### Requirement
Go through the listing and repeat each entry exactly, but include no pictures.

──────── Given data ────────

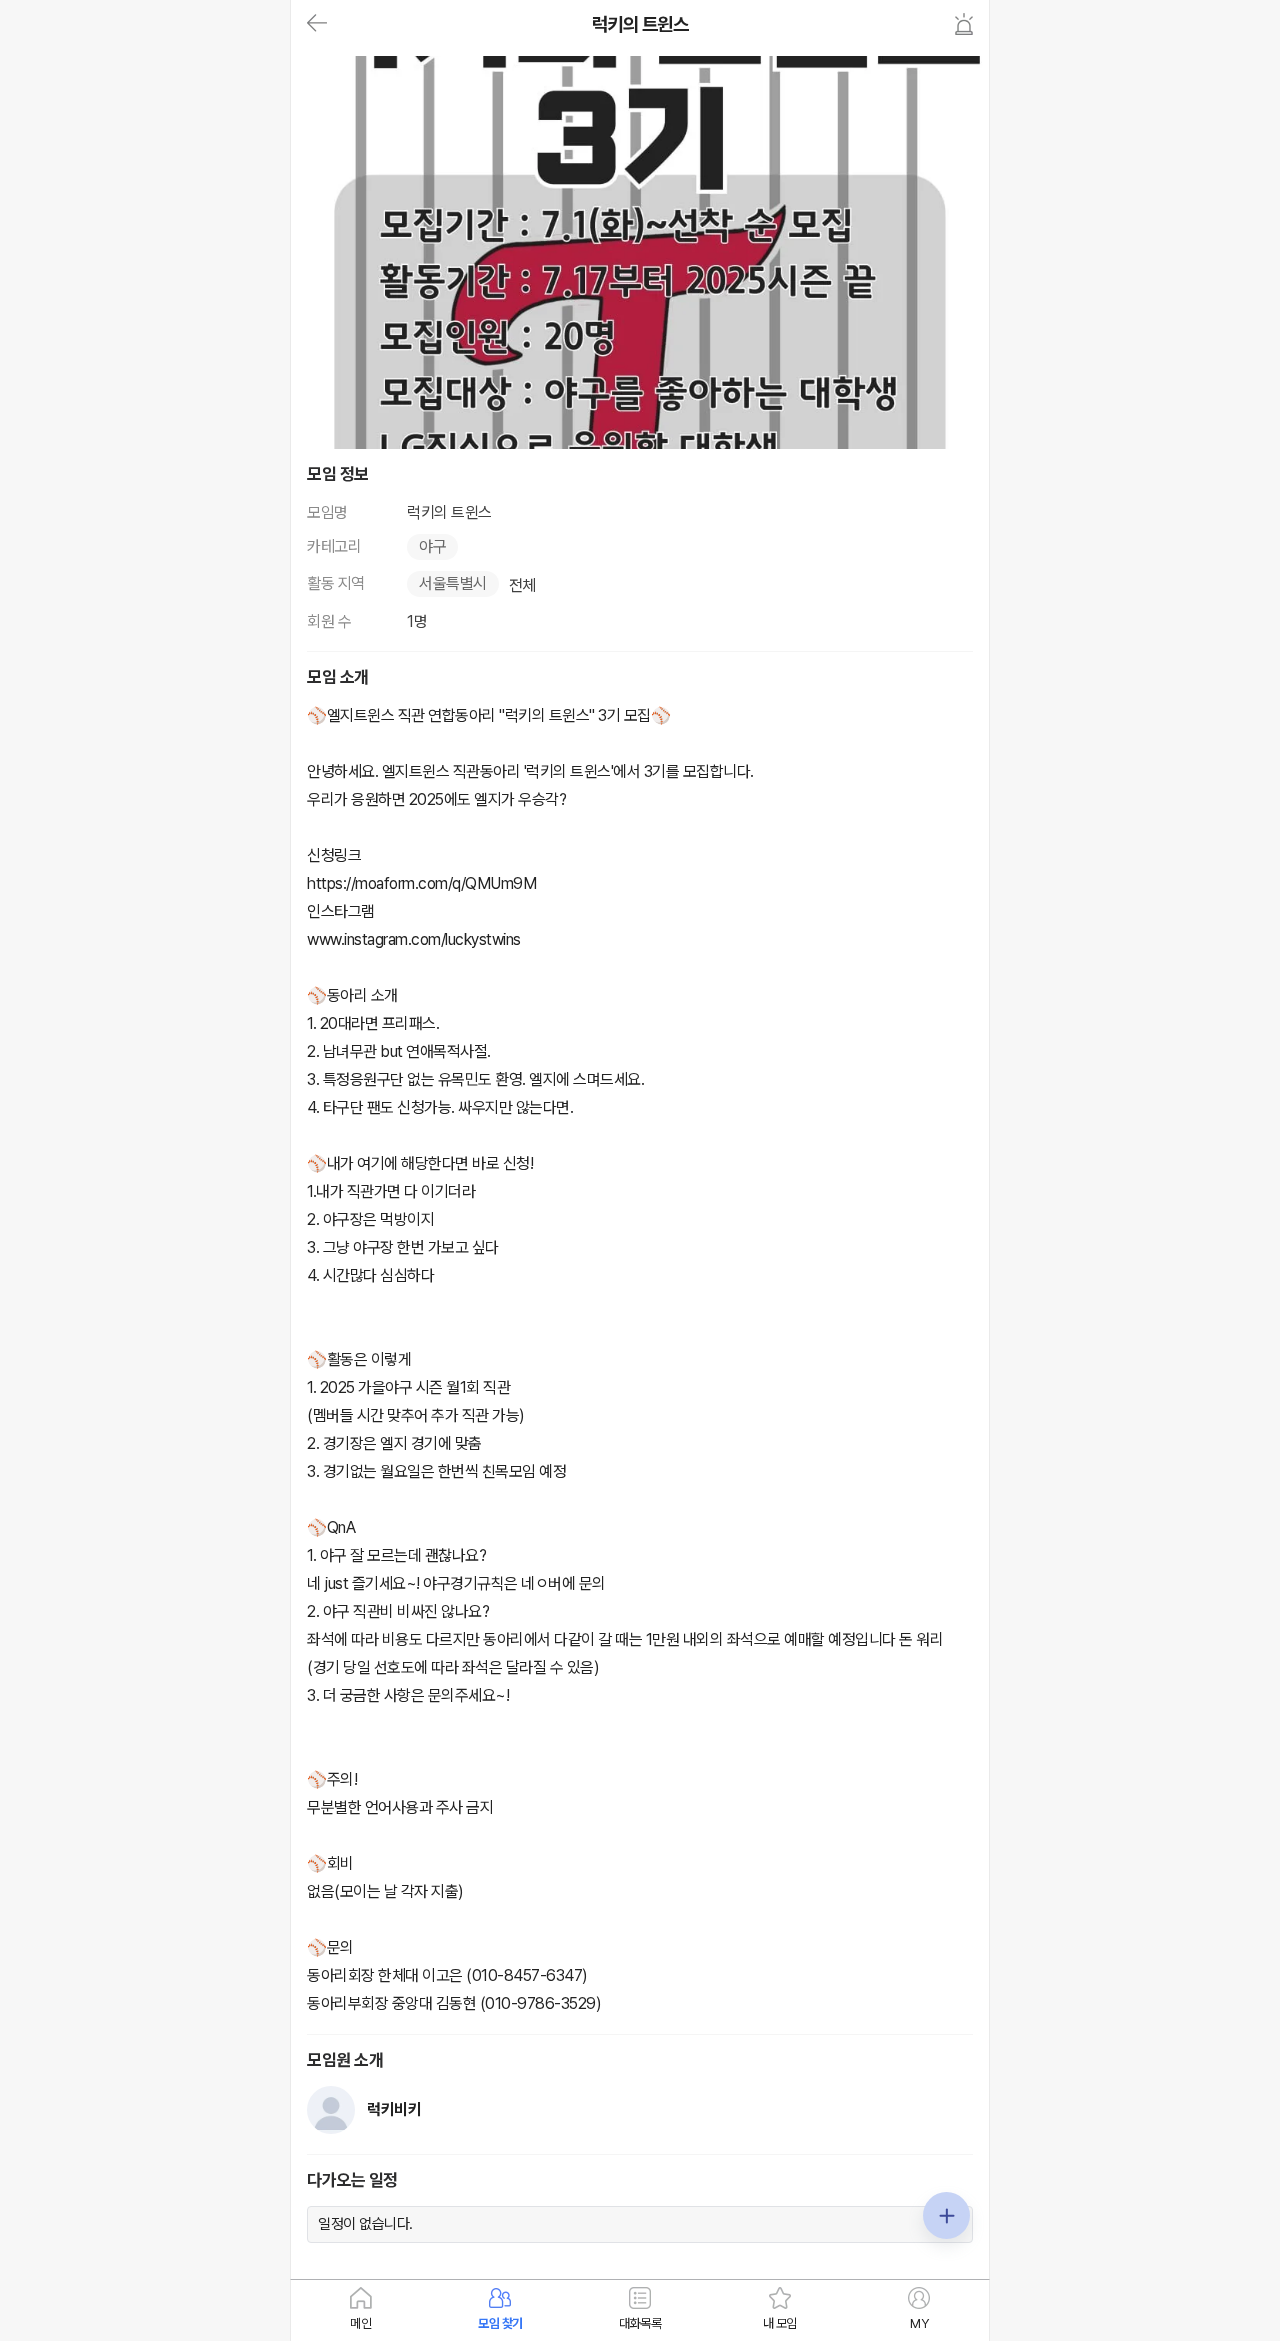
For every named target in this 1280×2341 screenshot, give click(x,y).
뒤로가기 (317, 24)
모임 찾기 (500, 2323)
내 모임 (780, 2323)
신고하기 (964, 24)
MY (919, 2323)
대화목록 (640, 2323)
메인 (360, 2323)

────────

### Answer space
For every named target in this 1280×2341 screenshot, give click(x,y).
뒤로가기 (317, 24)
모임 찾기 (500, 2323)
내 모임 (780, 2323)
신고하기 (964, 24)
MY (919, 2323)
대화목록 (640, 2323)
메인 (360, 2323)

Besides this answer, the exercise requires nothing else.